Although Japan's electric power officials claim that ``the system worked,'' they are nonetheless eager to restore the credibility of the world's most ambitious nuclear program, one that calls for adding two new plants every year over the next two decades. Japan plans to receive 43 percent of its electricity from nuclear power.
Even before the accident, only 10 percent of Japanese surveyed in a 1990 poll had faith in government statements on nuclear issues. ``All the information that Kansai Electric is now slowly disclosing are lies,'' says Jinzaburo Takagi, leader of the Citizen's Nuclear Information Center.
In the days after the accident, the industry's woes were compounded by two minor incidents at other nuclear plants. Now government and industry have launched an unusual examination of their own practices and to give stricter standards for operators to follow.
``The accident was sort of expected,'' says Kazuhisa Mori, executive managing director of the Japan Atomic Industrial Forum, Inc., ``but the way it happened was so drastic that the electric power people were shocked.
``When you present a picture of complete safety, it's hard to explain to the public when something happens.''
Kansai Electric officials admitted to antinuclear activists that the utility still does not know how much radioactivity has been released to the air and sea. They had earlier reported a specific amount of radioactive emissions, which was considered harmless.
The immediate cause of the accident was the breakage of one finger-size tube that carries radioactive water from the reactor core. In this type of reactor, known as a pressurized water reactor (PWR) and built by the US-based Westinghouse Corp., 6,520 tubes are used to transfer heat to a secondary water system that is used to turn a turbine and generate electricity.
Yearly inspections of the tubes often reveal cracks and other problems as the tubes slowly corrode from the effects of high-level radiation. In many plants, as much as 18 percent of the tubes have been blocked off to prevent their possible rupture. Thirty percent is judged to be the limit for full-power operation.
Sixteen of Japan's 39 reactors are of PWR design. A similar tube rupture took place in 1987 at the North Anna power plant in Virginia. In a 1988 speech, an official of the US Nuclear Regulatory Commission cited degradation of PWR tubes as ``a loaded gun, an accident waiting to happen.''
In Mihama, the break allowed a massive amount of radioactive water to flow into the secondary system. In addition, an automatic valve designed to help cool the water failed to operate.
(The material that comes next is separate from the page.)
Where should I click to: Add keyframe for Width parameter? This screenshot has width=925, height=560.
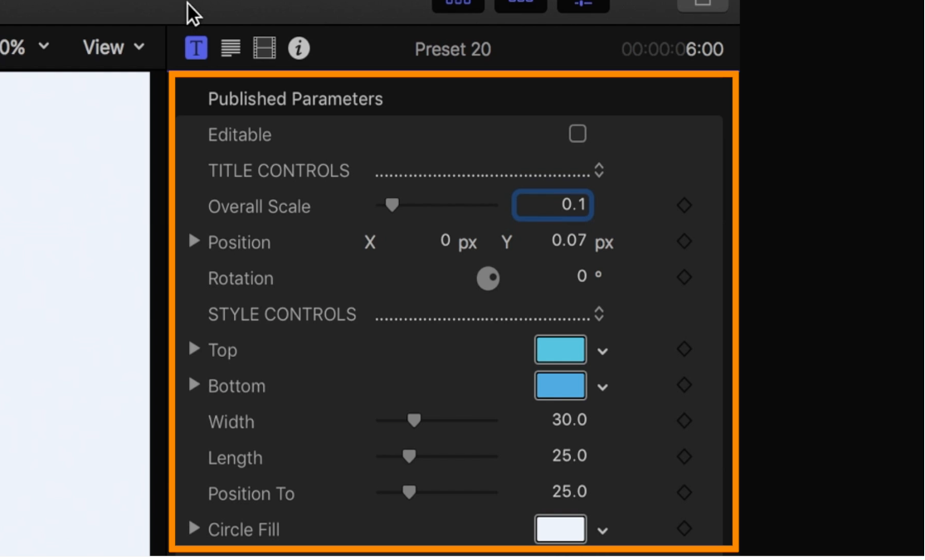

On a scale of severity used by the International Atomic Energy Agency (IAEA), the Mihama accident was rated by Japanese officials as a one or two out a maximum of seven. The IAEA rated the Three Mile Island accident in 1979 as a three and the 1986 Chernobyl accident as a five.
On Feb. 19, the Ministry of International Trade and Industry told officials of five utilities to implement a set of new procedures in an attempt to avoid a similar accident.
Few Japanese have called for an independent body to probe the accident. ``The antinuclear groups would be out of work if there was an independent investigation,'' says Mr. Mori.
But officials will have a more difficult time in persuading local residents to accept new nuclear plants in their areas, Mori adds. Antinuclear activists hope they can revive their movement, which has declined recently.
``At least in this area, the antinuclear movement is growing,'' says Tetsuen Nakajima, an activist in Fukui prefecture, a relatively poor area, where the accident took place and which is the site of 12 reactors.
One way that the national government softens local resistance is to provide provide special grants to small towns near the plants. Fukui, for instance, received over $600,000 last year.
``By providing benefits, the government makes a network of people who can overwhelm the antinuclear people in numbers,'' says Mr. Nakajima.